- [Text segment]
......

After revisiting the New York Dolls’ iconic debut album, a no-nonsense hard rock album is just what I need to cap off a week of album reviews. Leave it to Sunset Strip sleaze-mongers Love/Hate to provide exactly that in their latest outing, Punk Rock Fiesta!. Admittedly, this has been released under the “Jizzy Pearl’s Love/Hate” moniker (just like 2022’s Hell, CA), but as far as I know, there aren’t any other past Love/Hate members out there peddling their own iteration of the cult band, so for all purposes, this is a new Love/Hate album, unless Geoff Tate objects (I’m here all night, folks).
Similar to Hell, CA, and every Love/Hate album before it for that matter, Punk Rock Fiesta! keeps it simple and straightforward, treating us to 8 brand new rockers in the course of 28 short minutes. Considering Pearl grew up in the age of Zeppelin, AC/DC, and so forth, he’s more than aware that 30-40 minutes is all you need to make a kickass hard rock album. You can accuse this man of many things. One thing you can’t accuse him of? Indulging in the age-old industry practice of “filling the CD”, which I’m almost sure is a topic I tackled as recent as this week…it’ll come to me.

......

- [What you need to do]
1) Name every band mentioned in the album review.
2) Reproduce the part of the album review starting at "Similar to Hell, CA, and" and ending at "come to me.".
3) According to the album review, how many brand new songs are on Punk Rock Fiesta!?

- [Data shown]
......

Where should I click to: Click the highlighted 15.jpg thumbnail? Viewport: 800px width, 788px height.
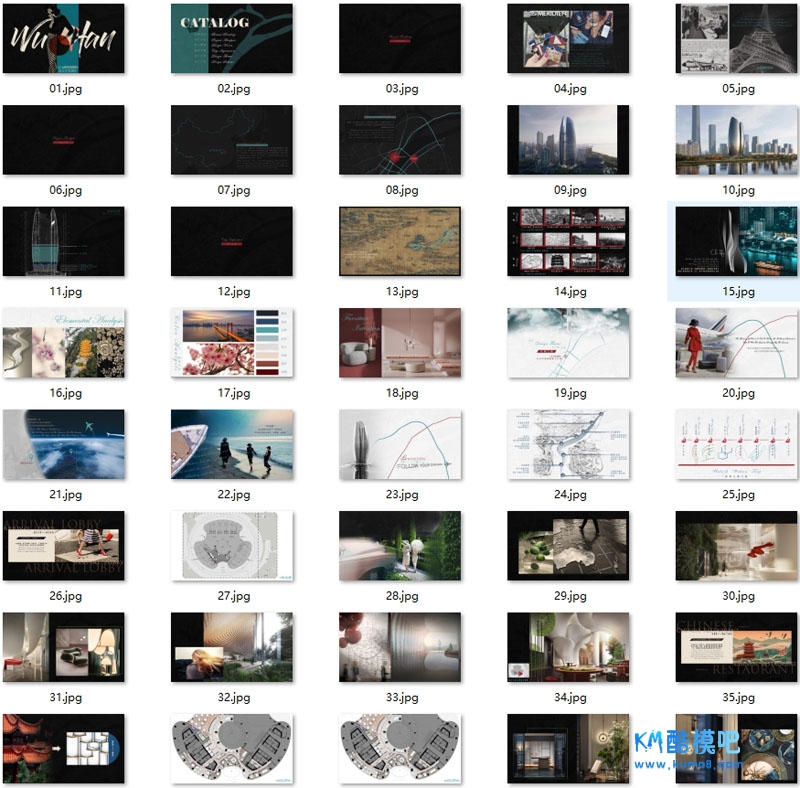coord(737,241)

......

- [Solutions to each task]
1) New York Dolls, Love/Hate, Zeppelin, AC/DC

2)
Similar to Hell, CA, and every Love/Hate album before it for that matter, Punk Rock Fiesta! keeps it simple and straightforward, treating us to 8 brand new rockers in the course of 28 short minutes. Considering Pearl grew up in the age of Zeppelin, AC/DC, and so forth, he’s more than aware that 30-40 minutes is all you need to make a kickass hard rock album. You can accuse this man of many things. One thing you can’t accuse him of? Indulging in the age-old industry practice of “filling the CD”, which I’m almost sure is a topic I tackled as recent as this week…it’ll come to me.

3) Eight.